* _Tasks to perform_
a) Answer these three questions using the district nursing post below.
(i) In which hospital department did the writer work before moving into primary care?
(ii) For how long has the writer been mentoring nursing students?
(iii) Which qualification did the writer begin in March last year?
b) Please write a continuation of the district nursing post below, starting after its final sentence.

Start of Exercise text

On the road with a Student District Nurse

Posted on Mon, 15/04/2019 by Joanne Graham

This week Gateshead nurse Joanne Graham talks about a typical day in her working life and the important role district nursing plays in the local health and care system

I’ve been a registered nurse for more than 15 years since I started my career over at the Newcastle RVI, where I worked in the ophthalmology department before moving into primary care.

But it’s district nursing where my where my real passion lies. That’s why I became a community nurse, working away from the hospital and visiting patients in their own homes. There’s a real drive by the NHS to treat more people in their own home where they can be more comfortable, don’t have to travel and can avoid the sometimes stressful experience of coming into hospital.

Hospital isn’t always the best place for people to be once they have received their treatment and community nurses have a big role to play in getting people back home as safely and quickly as possible.

Since working in the community I have become a senior community staff nurse, qualifying as a nurse prescriber and mentoring nursing students for more than 12 years. Now I’m a student again myself as I work towards the really specialised role of district nurse.

In March last year I was given the opportunity to complete the Specialist Practitioner Qualification in District Nursing, which is the recognised qualification to become a District Nurse. This course is for experienced nurses who aspire to lead and support clinical teams to manage complex care in the community.

But what is a district nurse?

End of Exercise text
Start of Data provided

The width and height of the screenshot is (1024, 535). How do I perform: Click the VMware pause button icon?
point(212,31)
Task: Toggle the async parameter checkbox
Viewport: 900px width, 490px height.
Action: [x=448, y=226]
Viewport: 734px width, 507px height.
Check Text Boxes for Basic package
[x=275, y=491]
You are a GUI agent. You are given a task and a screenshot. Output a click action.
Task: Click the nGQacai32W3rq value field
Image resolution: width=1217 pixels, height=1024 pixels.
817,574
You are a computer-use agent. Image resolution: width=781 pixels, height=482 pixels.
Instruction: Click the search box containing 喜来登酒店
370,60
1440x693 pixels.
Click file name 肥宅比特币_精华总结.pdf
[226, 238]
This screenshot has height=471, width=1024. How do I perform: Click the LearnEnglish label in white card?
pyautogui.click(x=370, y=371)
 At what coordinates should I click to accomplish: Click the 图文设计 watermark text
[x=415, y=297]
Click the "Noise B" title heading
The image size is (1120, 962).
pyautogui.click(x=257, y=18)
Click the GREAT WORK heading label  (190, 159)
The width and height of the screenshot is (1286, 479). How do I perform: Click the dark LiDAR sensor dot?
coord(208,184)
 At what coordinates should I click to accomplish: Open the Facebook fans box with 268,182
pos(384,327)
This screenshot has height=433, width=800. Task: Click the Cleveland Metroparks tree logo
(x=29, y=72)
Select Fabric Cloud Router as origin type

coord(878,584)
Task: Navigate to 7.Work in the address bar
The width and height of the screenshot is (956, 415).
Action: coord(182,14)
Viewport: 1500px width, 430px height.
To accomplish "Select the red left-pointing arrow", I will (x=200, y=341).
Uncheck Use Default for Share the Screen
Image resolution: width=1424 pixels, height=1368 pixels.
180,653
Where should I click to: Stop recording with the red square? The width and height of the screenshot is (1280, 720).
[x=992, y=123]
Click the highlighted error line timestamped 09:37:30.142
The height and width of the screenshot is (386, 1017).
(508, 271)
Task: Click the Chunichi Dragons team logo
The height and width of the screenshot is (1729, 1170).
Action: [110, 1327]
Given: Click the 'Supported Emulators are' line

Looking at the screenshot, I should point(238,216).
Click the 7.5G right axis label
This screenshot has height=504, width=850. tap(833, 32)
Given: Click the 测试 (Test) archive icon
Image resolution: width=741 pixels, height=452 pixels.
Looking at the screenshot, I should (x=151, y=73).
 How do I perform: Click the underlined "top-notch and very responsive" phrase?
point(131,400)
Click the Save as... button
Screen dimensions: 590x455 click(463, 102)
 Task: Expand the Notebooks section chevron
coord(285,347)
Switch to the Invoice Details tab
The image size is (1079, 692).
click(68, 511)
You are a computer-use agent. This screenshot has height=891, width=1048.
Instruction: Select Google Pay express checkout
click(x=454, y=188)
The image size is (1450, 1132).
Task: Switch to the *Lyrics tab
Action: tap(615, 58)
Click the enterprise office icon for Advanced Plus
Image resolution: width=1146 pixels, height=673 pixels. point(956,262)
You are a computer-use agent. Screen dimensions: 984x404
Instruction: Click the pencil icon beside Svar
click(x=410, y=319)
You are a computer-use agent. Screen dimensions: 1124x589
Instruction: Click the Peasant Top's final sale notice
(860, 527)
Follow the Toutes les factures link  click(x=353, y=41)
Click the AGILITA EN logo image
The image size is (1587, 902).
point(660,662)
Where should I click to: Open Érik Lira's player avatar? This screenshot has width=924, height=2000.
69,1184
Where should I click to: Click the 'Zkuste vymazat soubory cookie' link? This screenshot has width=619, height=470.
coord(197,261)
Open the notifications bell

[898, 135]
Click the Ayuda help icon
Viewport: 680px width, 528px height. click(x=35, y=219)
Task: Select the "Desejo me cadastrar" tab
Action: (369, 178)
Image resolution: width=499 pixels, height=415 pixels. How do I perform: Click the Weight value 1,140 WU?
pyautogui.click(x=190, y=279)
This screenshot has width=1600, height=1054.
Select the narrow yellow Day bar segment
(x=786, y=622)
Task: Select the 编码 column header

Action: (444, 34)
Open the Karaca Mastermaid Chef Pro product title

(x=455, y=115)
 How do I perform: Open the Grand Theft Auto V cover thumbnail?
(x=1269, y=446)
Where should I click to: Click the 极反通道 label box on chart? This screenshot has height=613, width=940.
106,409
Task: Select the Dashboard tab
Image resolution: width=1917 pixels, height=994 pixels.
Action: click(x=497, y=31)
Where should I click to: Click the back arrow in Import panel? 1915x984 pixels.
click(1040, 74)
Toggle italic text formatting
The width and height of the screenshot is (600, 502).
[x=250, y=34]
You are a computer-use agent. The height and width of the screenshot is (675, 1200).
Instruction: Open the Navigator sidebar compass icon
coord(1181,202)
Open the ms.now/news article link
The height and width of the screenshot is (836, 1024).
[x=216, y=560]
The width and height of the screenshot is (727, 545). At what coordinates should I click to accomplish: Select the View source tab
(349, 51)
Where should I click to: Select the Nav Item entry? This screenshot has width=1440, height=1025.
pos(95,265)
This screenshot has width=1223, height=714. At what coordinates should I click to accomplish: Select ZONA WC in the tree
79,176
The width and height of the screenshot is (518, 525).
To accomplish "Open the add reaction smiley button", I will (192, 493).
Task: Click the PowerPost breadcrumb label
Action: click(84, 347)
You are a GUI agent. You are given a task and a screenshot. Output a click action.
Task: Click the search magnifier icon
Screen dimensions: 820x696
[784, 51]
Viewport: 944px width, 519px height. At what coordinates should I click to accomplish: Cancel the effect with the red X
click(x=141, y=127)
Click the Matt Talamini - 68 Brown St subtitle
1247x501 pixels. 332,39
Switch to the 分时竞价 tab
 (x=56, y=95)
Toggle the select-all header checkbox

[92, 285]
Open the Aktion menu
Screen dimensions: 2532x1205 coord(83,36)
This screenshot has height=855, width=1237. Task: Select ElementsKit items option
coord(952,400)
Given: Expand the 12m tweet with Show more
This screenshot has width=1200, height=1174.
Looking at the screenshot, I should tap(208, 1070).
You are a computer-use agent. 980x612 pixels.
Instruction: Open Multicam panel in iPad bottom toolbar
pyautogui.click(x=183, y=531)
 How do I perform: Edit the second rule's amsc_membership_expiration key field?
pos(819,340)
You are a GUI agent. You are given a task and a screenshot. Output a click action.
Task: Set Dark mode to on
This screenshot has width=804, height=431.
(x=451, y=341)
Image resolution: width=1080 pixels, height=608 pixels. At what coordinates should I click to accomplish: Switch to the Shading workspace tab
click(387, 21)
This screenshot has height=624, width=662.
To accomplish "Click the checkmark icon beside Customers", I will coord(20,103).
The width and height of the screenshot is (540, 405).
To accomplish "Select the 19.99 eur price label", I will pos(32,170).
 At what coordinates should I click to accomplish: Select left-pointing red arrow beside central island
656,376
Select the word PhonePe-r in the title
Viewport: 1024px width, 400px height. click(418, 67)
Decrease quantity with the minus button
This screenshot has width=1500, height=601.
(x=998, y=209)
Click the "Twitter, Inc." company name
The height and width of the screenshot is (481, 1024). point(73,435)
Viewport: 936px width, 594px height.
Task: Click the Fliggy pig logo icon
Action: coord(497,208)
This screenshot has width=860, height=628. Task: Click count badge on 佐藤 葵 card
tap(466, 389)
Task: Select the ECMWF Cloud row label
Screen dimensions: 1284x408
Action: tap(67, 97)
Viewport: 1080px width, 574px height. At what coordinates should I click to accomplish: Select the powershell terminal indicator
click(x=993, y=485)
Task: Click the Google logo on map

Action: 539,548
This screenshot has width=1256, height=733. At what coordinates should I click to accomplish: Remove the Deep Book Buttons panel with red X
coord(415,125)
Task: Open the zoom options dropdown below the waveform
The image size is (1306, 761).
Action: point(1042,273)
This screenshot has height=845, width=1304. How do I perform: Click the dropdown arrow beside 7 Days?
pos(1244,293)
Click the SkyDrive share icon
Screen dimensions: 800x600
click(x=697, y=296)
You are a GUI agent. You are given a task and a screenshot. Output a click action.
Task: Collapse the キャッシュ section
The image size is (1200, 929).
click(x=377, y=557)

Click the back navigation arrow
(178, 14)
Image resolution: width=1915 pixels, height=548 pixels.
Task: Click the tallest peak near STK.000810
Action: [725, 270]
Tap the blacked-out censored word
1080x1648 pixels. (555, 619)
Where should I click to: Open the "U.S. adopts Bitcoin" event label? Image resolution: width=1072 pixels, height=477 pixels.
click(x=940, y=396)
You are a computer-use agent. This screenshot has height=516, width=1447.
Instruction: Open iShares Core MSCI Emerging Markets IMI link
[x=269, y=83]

End of Data provided

* _Numbered responses_
a)
(i) The ophthalmology department at the Newcastle RVI.
(ii) More than 12 years.
(iii) The Specialist Practitioner Qualification in District Nursing.

b)
Ultimately it is a registered nurse with a Specialist Practitioner qualification recorded nationally.

This highly complex and autonomous role requires advanced skills in things like negotiating, teaching and supporting patients and their family or carer. It’s also about working closely with other agencies like social services to make sure patients can be cared for safely in their own home.

District nurses have a vital role in preventing hospital admissions, facilitating early discharge, developing advanced clinical assessments, diagnosing and prescribing.

At the moment the service is rapidly changing because patients are living longer with increasingly complex conditions and often returning home while still dependent on nursing care.

The number of patients with two or more long-term or palliative conditions is increasing very dramatically because of the demographic changes in Britain and improvements in healthcare and medicine.

As a district nurse I’m responsible for coordinating and supporting care for these patients with complex requirements.

To be able to effectively manage these demands it is essential that the leader of the community team - the District nurse - has some additional training. The Specialist Practitioner Qualification in District Nursing (SPQDN) is an essential educational route to this type of nursing.

As developing leaders we’re taught a range of new and more advanced skills so that we have a higher level of clinical decision-making as well as team management, clinical leadership, risk assessment skills and caseload management.

The course is very intense but also very professionally rewarding. I was lucky enough to have been offered a place on the course and at times it’s felt like I’ve had to eat, sleep and breathe it. In the end though it will all be worth it because I feel so compassionate towards district nursing and supporting patients at home.

I also feel lucky to be part of a such a hardworking district nursing team in Gateshead - as I truly believe we provide an outstanding service.